-- Things to do --
• A. Reproduce everything in the virtual screening text from "Xeureka has developed" down to "for low loads.".
• B. Carry on writing the text about the Kubernetes docking platform, starting after its final sentence.

Activity prediction of compounds from such data sets generally uses one of two methods: the application of statistical methods based on existing structure-activity relationship data, or structure-based prediction methods such as molecular docking. In either case, the increasingly large data sets involved require the use of more memory, storage, and computational resources (CPU/GPU), thus it becomes necessary to allocate these resources appropriately.

1.1.A Kubernetes-based virtual screening platform

Kubernetes is a scalable, container-based orchestration platform for managing containerized applications on a large scale. Originally developed by Google, Kubernetes is now being developed as a fundamental platform by the Cloud Native Computing Foundation, and many public cloud services (AWS, Azure, GCP, etc.) provide Kubernetes as one of their features. Thus, it can be used in a wide variety of environments. In addition, since each microservice is enclosed in a separate container, it has high availability, automatically re-running even if there are failures due to non-reproducible bugs, resource shortages, or sudden shutdowns due to preemption.

Xeureka has developed the XEDOCK system, a microservice-based system based on Kubernetes as a platform for the virtual screening of large compound libraries. This system is such that docking is distributed, processed, and executed with a single click by uploading a simple configuration file. The system dynamically scales computing resources according to the computing load based on the size and type of tasks loaded into the queue, so that a large number of virtual machines (VMs) are reserved for high loads and a minimal number of VMs are reserved for low loads.

In the XEDOCK system, the head node sends tasks to a queue according to the manifest, and each microservice receives tasks from the queue and processes them. In addition, apart from simply executing a large number of tasks, the queue can be monitored and depending on the progress of the next task can be connected to the next separate process.

All workers are implemented in such a way that they can be resumed, so that even if there is an irregular shutdown caused by a temporary hardware failure or a spot instance preemption or memory leak, the overall task will continue to progress as it is restarted.

This mechanism is suited for executing a large number of tasks in parallel, for example, molecular docking or building machine learning models.

２．Example of XEDOCK system in action

This section illustrates docking with AutoDock-Vina as an example.

-- Dataset excerpts --
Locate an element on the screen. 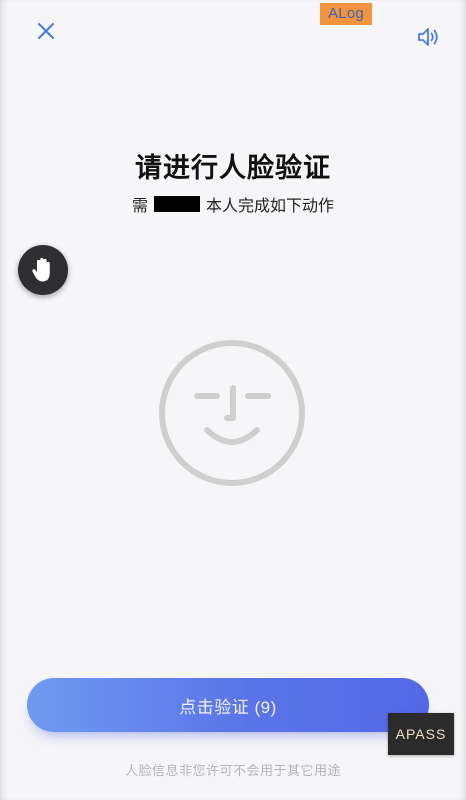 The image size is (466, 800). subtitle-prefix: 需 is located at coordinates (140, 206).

...

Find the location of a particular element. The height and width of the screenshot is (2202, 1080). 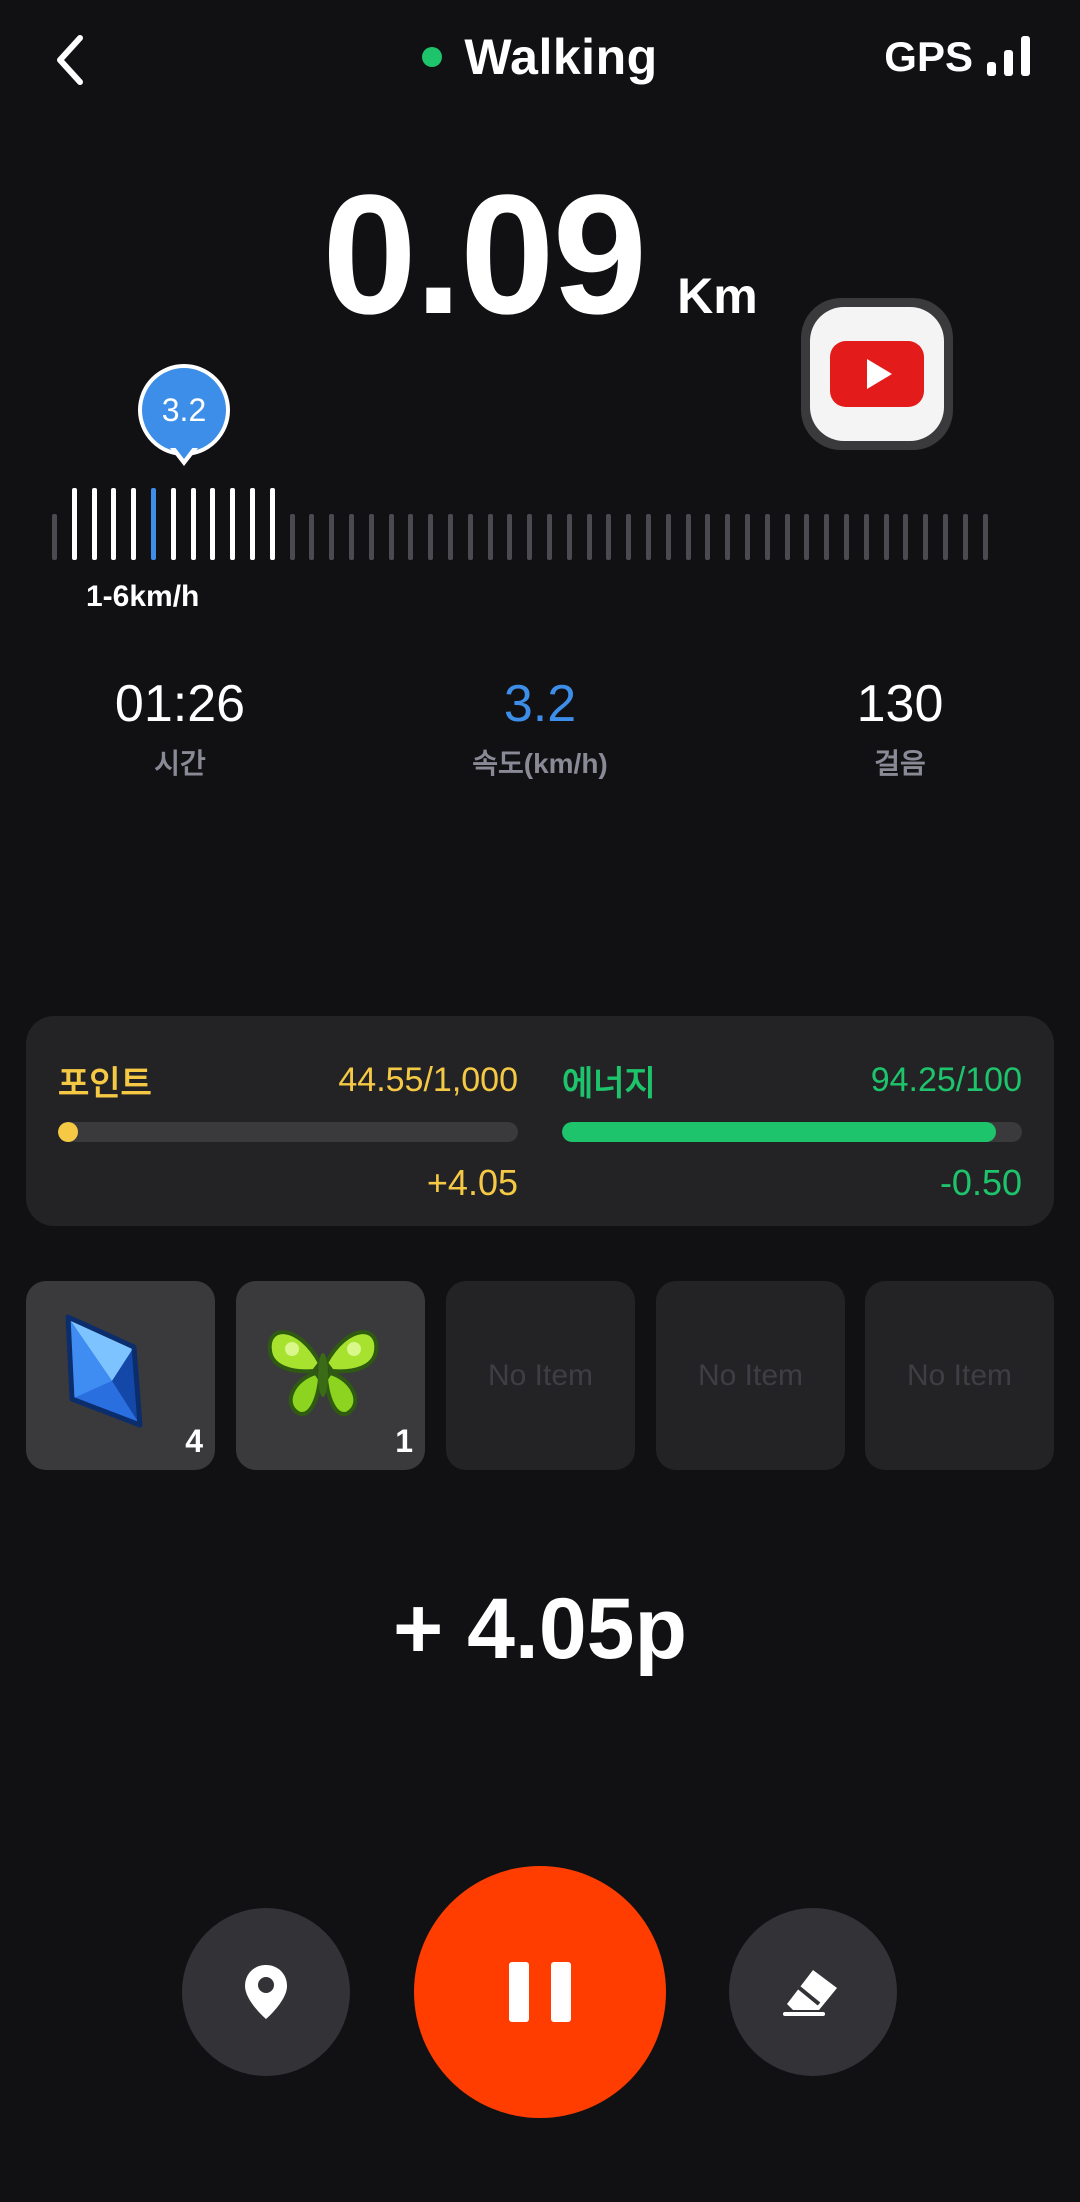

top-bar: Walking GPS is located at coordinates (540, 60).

---

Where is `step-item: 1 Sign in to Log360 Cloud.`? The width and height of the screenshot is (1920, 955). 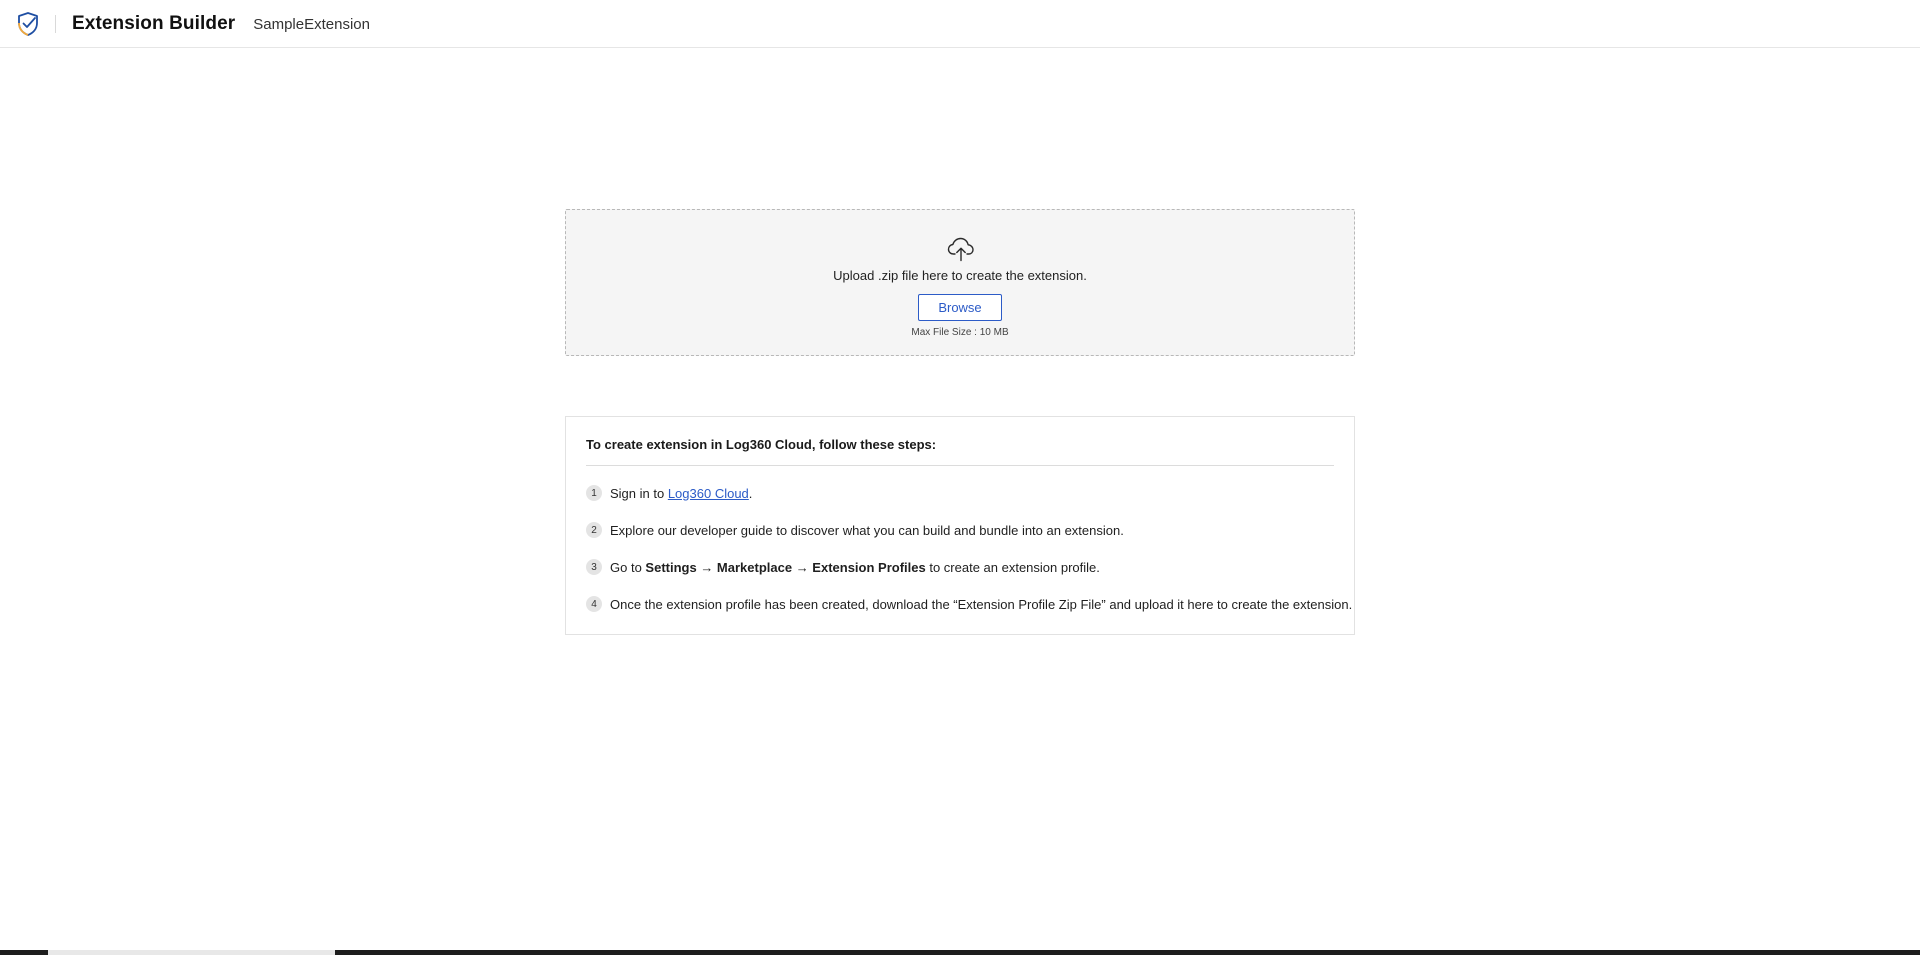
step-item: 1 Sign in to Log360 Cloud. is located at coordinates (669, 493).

-- Responses per task --
• A.
Xeureka has developed the XEDOCK system, a microservice-based system based on Kubernetes as a platform for the virtual screening of large compound libraries. This system is such that docking is distributed, processed, and executed with a single click by uploading a simple configuration file. The system dynamically scales computing resources according to the computing load based on the size and type of tasks loaded into the queue, so that a large number of virtual machines (VMs) are reserved for high loads and a minimal number of VMs are reserved for low loads.

• B.
2.1.Upload molecular pool

Molecular pool formats include SDF, CSV, etc.

Figure 1. Molecular pool registration screen in XEDOCK

2.2.Upload receptor

Upload a PDB or PDBQT file.

Figure 2. Receptor registration screen in XEDOCK

2.3.Upload experimental conditions

The manifest file for docking conditions is shown below.

Figure 3. Example of XEDOCK manifest file

Figure 4. Manifest file registration screen in XEDOCK

Once docking is initiated in this manner, AutoDock-Vina will secure computing resources from the cloud, generate conformations from SMILES or MolBlocks contained in the uploaded molecular pool file, and convert them to a format that AutoDock-Vina can interpret (PDBQT). The docking of 10,000 compounds was completed in 25 minutes on Microsoft Azure (F16-v2 × 50 (spot instance)).

Output from the run is a CSV file containing a summary of the scores and 10,000 docked poses in SDF format.

2.4.Summary of results

Figure 5. Example of XEDOCK output file

Figure 6. Example of docking poses from XEDOCK output SDF file

Computational resources allocated during computation are released through AKS (Azure Kubernetes Service) when docking is completed.

2.5.Application example: docking + active learning

A more complex application example is the use of pool-based active learning to perform virtual screening.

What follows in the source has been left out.